**DATASET RECORDS:**
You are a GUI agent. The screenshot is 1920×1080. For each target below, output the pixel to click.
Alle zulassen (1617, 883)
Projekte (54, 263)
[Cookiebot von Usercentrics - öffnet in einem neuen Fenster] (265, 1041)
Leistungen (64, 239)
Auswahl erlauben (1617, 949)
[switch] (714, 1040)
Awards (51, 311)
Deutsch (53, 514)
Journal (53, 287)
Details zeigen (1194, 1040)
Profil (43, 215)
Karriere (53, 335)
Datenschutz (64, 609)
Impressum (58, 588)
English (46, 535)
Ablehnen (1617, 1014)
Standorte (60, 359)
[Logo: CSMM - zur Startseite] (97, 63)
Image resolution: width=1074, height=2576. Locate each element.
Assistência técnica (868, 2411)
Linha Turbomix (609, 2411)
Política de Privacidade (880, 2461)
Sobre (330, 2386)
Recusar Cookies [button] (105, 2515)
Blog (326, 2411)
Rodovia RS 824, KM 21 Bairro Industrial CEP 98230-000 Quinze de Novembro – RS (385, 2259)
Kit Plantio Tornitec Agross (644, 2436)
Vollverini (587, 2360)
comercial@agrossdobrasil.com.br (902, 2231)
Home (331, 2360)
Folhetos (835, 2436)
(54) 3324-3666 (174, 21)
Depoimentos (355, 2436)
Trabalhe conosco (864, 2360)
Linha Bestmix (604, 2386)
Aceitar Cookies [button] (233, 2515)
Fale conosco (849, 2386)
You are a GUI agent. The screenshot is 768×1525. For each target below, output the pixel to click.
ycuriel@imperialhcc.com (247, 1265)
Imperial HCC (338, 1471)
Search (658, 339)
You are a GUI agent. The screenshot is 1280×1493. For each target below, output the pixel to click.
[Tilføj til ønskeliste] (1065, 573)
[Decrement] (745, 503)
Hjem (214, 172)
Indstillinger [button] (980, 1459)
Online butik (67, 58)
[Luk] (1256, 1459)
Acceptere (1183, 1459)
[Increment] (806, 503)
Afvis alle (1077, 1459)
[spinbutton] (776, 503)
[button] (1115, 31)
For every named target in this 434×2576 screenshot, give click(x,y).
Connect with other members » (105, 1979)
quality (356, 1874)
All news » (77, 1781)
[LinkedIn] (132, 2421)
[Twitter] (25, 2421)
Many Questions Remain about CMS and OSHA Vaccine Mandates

**YOUR TASK:**
Transcribe, exactly and without additions, the lines of the records above, beginning with the line that contains "Kit Plantio Tornitec Agross (644, 2436)" and ending with the line that contains "Aceitar Cookies [button] (233, 2515)", both included.

**PROBLEM SOLUTION:**
Kit Plantio Tornitec Agross (644, 2436)
Vollverini (587, 2360)
comercial@agrossdobrasil.com.br (902, 2231)
Home (331, 2360)
Folhetos (835, 2436)
(54) 3324-3666 (174, 21)
Depoimentos (355, 2436)
Trabalhe conosco (864, 2360)
Linha Bestmix (604, 2386)
Aceitar Cookies [button] (233, 2515)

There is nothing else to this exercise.